> **Exercises**
1. In the forum thread on picking an array index at random by weight:
(a) What expression does the C++ function use to compute "output"?
(b) Into what does Approach 1 modify the input {1,2,3,2,1}?
(c) What time and memory costs are claimed for Approach 2?
2. Transcribe the stretch of the weighted random selection thread that opens with the words containing "Now take a random" and closes with "i =0; i < len; i++)".
3. Continue the weighted random selection thread, picking up after its final line.

--- START Given text ---

Therefore a index will have numbers, out of total sum in its bucket, equal to the weight assigned to it.
Now take a random function which returns a number "output" uniformly between 0 and (sum-1) that is rand()%sum. check this output falls in which bucket and return the index of that bucket.
Hence this function will give you the index with probability equal to the weight of the number it holds in the original array.
#include<cstdlib>
using namespace std;
int getRandom(int *Array, int len)
{
int sum = 0;
int *cumu = new int[len];
for(int i =0; i < len; i++)
{
sum += Array[i];
cumu[i] = ((i == 0) ? Array[i] : (Array[i] + cumu[i-1]));
}
int output = rand()%sum;
if(output<= cumu[0])
return 0;
for(int i = 1; i < len; i++)
if(output > cumu[i-1] && output <= cumu[i])
return i;
}
Please let me know your comments :)
Hi Guys,
I thought of two approaches :
Approach 1 :
1. input = {1,2,3,2,1}; modify it so that each index = current value + sum of previous values
modified input = {1,3,6,8,9}
2. choose random value between 1 & 9 (9 is the total sum of weights) using existing random function
3. Output is the correct index for the value . eg. if the value is 5, the index is 3 (this can be found using binary search).
This approach takes O(log k) time (where k is the length of input array) and no additional memory.
Approach 2:
1. Make a copy of the array. eg. array a = {1,2,3,2,1}; array b = copy of a.
Note the total sum s (in this case, 9), and tempSum = s
2. If tempSum > 0
Randomly select a number x between (1, b.length)
else
return to step 1
3. If b[x] > 0
3.1 b[x]--
3.2 select x
else
return to step 2
This approach takes constant time and O(k) extra memory (where k is the length of the array).
Please correct me if I am wrong.
for the solution 1, why it is O(log k)?

--- END Given text ---
--- START Dataset content ---

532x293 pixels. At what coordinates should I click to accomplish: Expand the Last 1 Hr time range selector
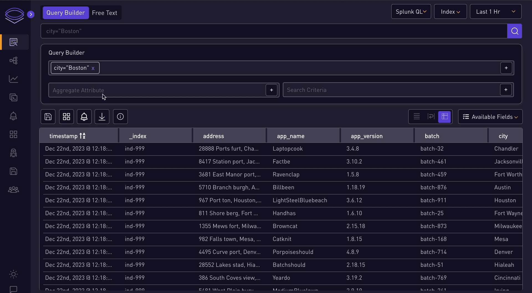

--- END Dataset content ---

> **Outputs in order**
1.
(a) rand()%sum
(b) {1,3,6,8,9}
(c) Constant time and O(k) extra memory, where k is the length of the array.

2.
Now take a random function which returns a number "output" uniformly between 0 and (sum-1) that is rand()%sum. check this output falls in which bucket and return the index of that bucket.
Hence this function will give you the index with probability equal to the weight of the number it holds in the original array.
#include<cstdlib>
using namespace std;
int getRandom(int *Array, int len)
{
int sum = 0;
int *cumu = new int[len];
for(int i =0; i < len; i++)

3.
for the summation part, it consumes O(k) already!?
public class MyRandom {
private List<Integer> values;
private Random random;
public MyRandom(int[] w) {
values = new ArrayList<Integer>();
for (int i = 0; i < w.length; i++) {
int amount = w[i];
for (int j = 0; j < amount; j++) {
values.add(i);
}
}
random = new Random();
}
public int nextInt() {
return values.get(random.nextInt(values.size()));
}
}
Can you please explain, what is it your trying to do with
distribution?
And this part?
while(probAt < prob)
{
probAt += distribution[valAt+1];
valAt++;
}
For example, for the input the probability of returning the values is 1/9, 2/9, 1/3, 2/9, 1/9 which works out to 0.11, 0.22, 0.33, 0.22, 0.11.
The loop simply checks whether we are over the generated floating point value, if not it adds the next probability step to the current value.
So for example, if we generate 0.3, then in the first step the result is 0.3 > 0.11, so we're not there yet. We add the next value, 0.22, and get 0.3 < 0.33 so we've found the correct value to return.
At the moment the algorithm only works properly if the weights add up to 1 (which they do in this case) but it could be adjusted to work with arbitrary weights by dividing each weight by the total sum of weights.
As to how it's using the distribution, it uses the distribution values as 'step' values to check which part of the distribution we fall into.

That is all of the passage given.